¿Por qué enjuiciar a Charles Taylor?

En mayo pasado solicitamos al Tribunal Federal Superior de Nigeria que revisara la decisión del presidente Olusegun Obasanjo de otorgarle calidad de refugiado al ex presidente de Liberia, Charles Taylor, a quien un tribunal especial en Sierra Leona apoyado por las Naciones Unidas acusa de crímenes de guerra. Nosotros somos dos de las muchas víctimas de Taylor.

Hace siete años, éramos dos jóvenes empresarios nigerianos que nos dedicábamos al comercio de hardware electrónico y equipo médico en la costa occidental de Africa. Obteníamos nuestra mercancía en Nigeria y la exportábamos a Liberia y Sierra Leona. En el verano de 1997, David se encontraba en Monrovia cuando Charles Taylor llegó al poder en Liberia después de una guerra civil que duró ocho años. Un año después, la ONU y la Comunidad Económica de Estados del Africa Occidental enviaron tropas para cumplir labores de mantenimiento de la paz en la vecina Sierra Leona a fin de garantizar el cese al fuego en el conflicto de casi una década en ese país, instigado por los rebeldes del Frente Revolucionario Unido.
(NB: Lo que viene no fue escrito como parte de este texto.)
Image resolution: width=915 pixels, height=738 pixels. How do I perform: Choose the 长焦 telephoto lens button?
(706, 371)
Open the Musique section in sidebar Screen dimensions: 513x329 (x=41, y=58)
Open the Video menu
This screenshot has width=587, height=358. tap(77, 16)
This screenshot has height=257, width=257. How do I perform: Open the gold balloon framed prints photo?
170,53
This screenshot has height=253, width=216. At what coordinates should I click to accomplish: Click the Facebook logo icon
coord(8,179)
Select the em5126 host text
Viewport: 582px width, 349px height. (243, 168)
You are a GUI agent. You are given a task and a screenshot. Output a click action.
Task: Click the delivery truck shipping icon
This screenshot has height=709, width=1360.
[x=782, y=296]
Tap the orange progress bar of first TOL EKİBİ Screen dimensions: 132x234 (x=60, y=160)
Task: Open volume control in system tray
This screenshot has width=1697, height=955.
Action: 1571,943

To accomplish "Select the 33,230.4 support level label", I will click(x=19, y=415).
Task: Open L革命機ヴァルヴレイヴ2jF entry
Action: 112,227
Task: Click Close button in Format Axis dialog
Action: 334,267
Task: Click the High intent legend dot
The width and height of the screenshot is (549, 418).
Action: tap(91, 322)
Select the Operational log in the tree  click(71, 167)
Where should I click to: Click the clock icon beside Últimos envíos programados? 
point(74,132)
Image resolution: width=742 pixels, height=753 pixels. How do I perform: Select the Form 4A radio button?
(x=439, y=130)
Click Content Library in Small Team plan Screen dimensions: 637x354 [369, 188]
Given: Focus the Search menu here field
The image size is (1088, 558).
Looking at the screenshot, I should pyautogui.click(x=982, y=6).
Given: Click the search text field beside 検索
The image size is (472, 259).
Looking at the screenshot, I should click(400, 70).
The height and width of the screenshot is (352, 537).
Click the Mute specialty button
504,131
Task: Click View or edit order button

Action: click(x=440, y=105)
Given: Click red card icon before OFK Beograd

En el otoño de 1988, emprendimos viajes de negocios a Freetown, la capital de Sierra Leona. En viajes anteriores habíamos escuchado noticias de las atrocidades cometidas por los rebeldes del FRU, que incluían amputaciones, violaciones y mutilaciones en contra de civiles en el campo. Pero la presencia de la comunidad internacional nos hacía sentir que no era peligroso hacer negocios en el país. Tanto nuestro gobierno como amigos en Sierra Leona coincidían en eso. Planeábamos pasar las vacaciones de Navidad y Año Nuevo en Freetown antes de regresar a Nigeria a principios de 1999.